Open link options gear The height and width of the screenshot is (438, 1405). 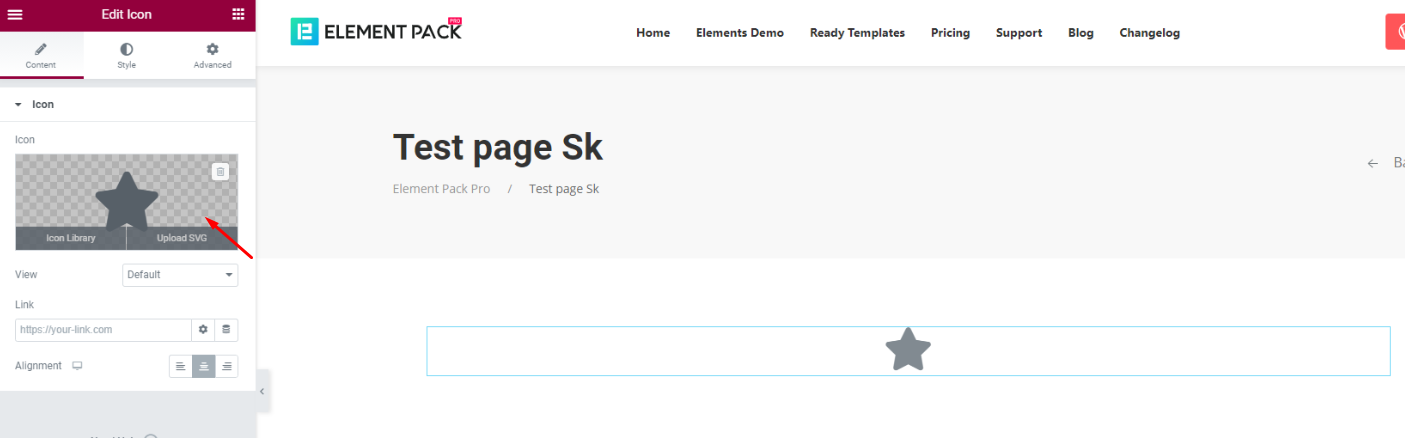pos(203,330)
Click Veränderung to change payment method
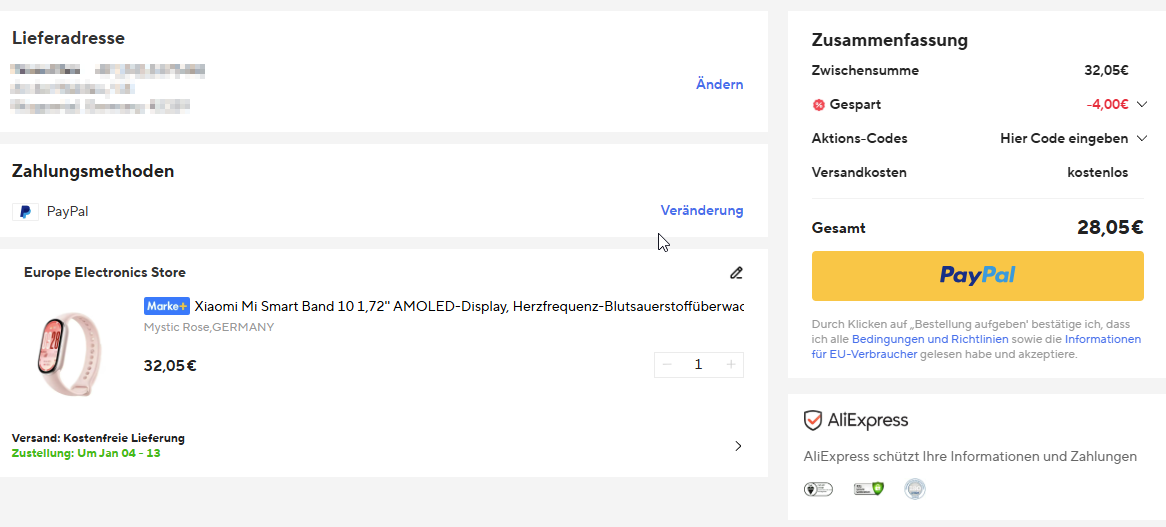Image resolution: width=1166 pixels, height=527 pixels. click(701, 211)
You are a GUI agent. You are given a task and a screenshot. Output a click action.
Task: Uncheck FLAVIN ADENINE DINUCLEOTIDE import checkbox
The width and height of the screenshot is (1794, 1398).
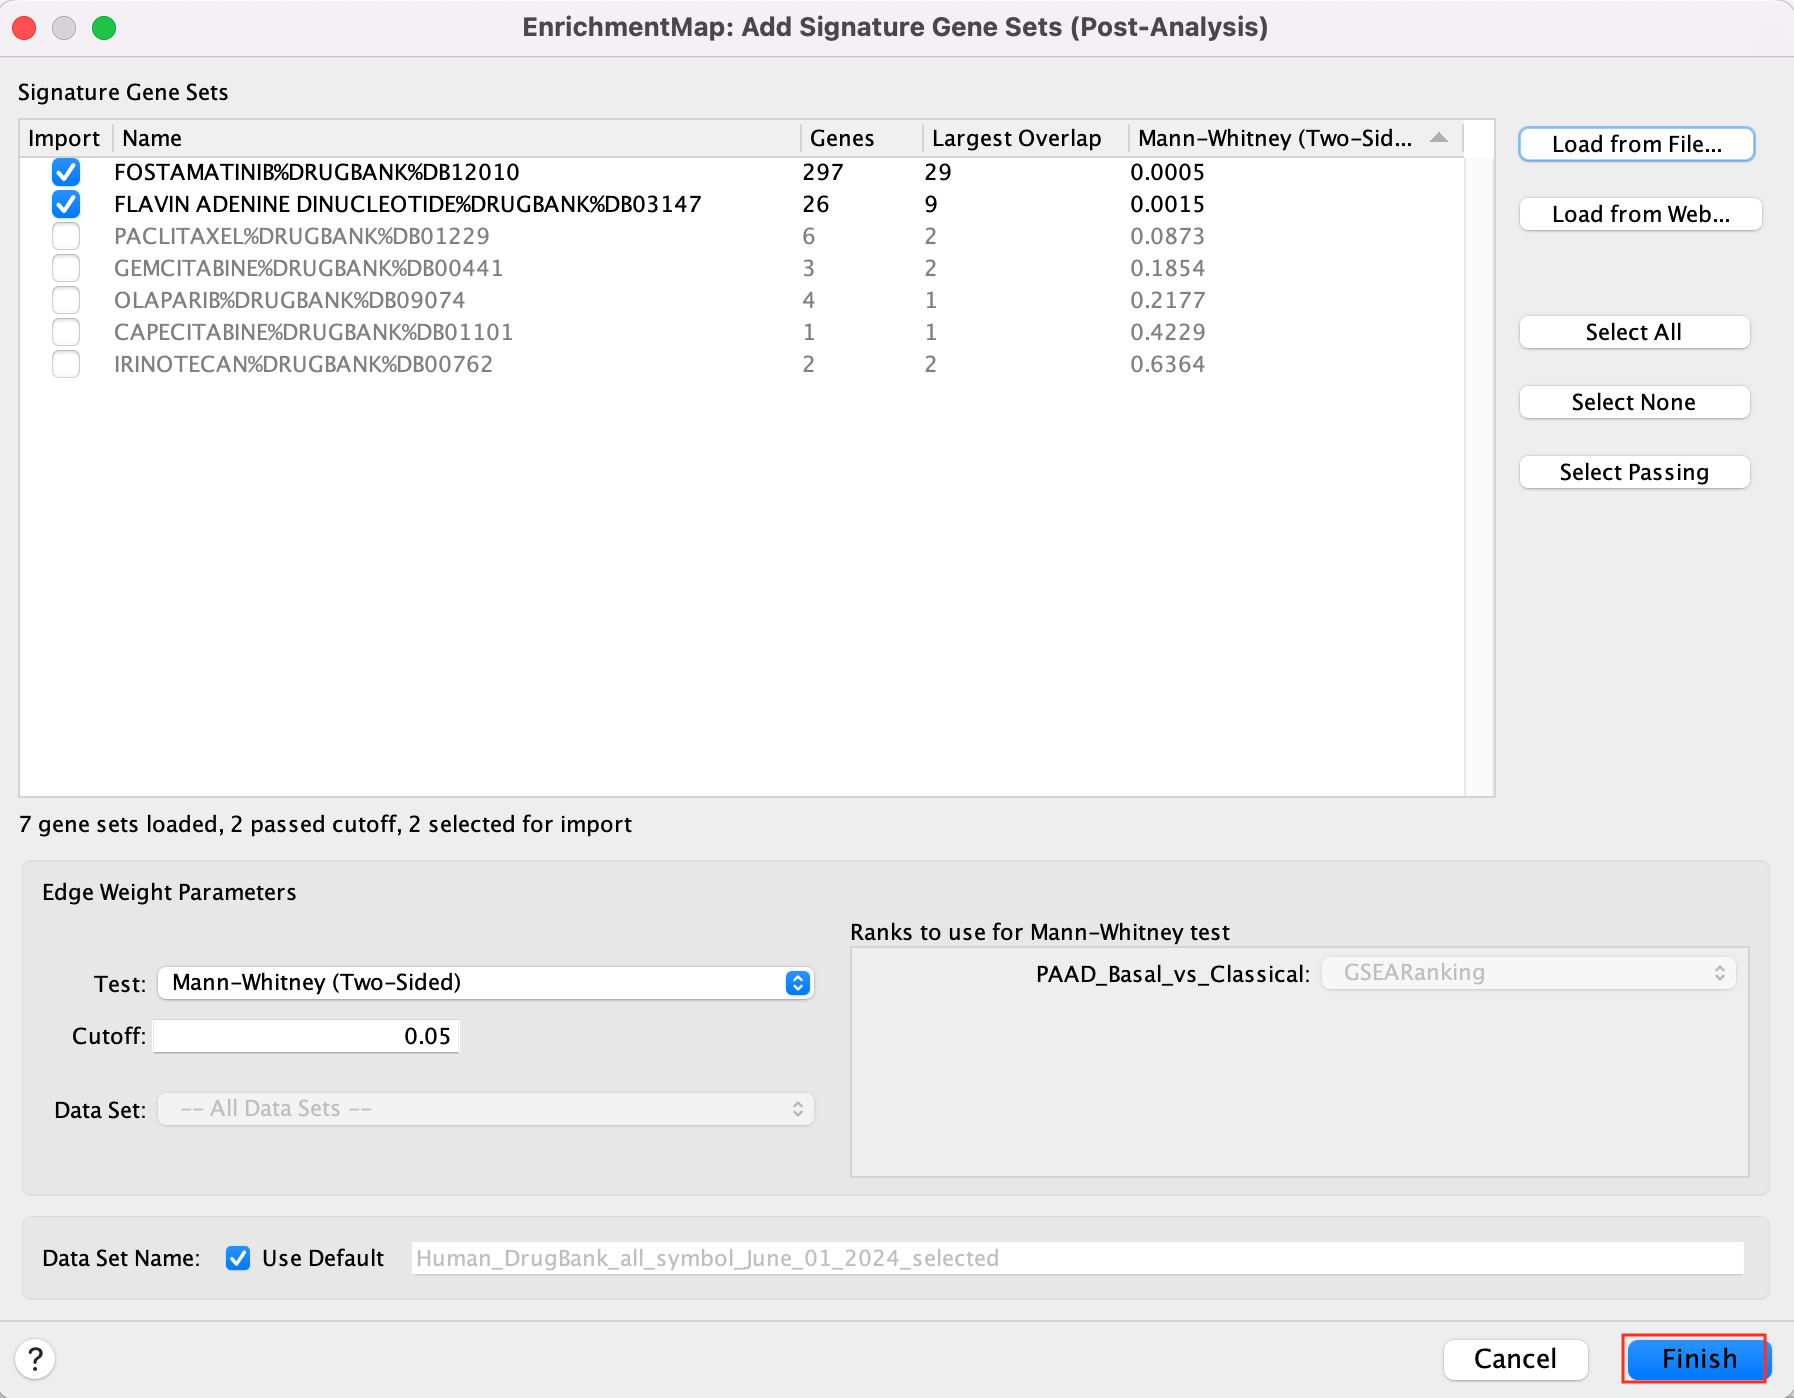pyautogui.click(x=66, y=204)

++++++

* _Your assignment_:
Return only what lies between the line containing "Click Veränderung to change payment method" and the last line of the listing, those two lines included, exactly as written and with no pictures.

* _Written answer_:
Click Veränderung to change payment method
Image resolution: width=1166 pixels, height=527 pixels. click(701, 211)
You are a GUI agent. You are given a task and a screenshot. Output a click action.
Task: Uncheck FLAVIN ADENINE DINUCLEOTIDE import checkbox
The width and height of the screenshot is (1794, 1398).
pyautogui.click(x=66, y=204)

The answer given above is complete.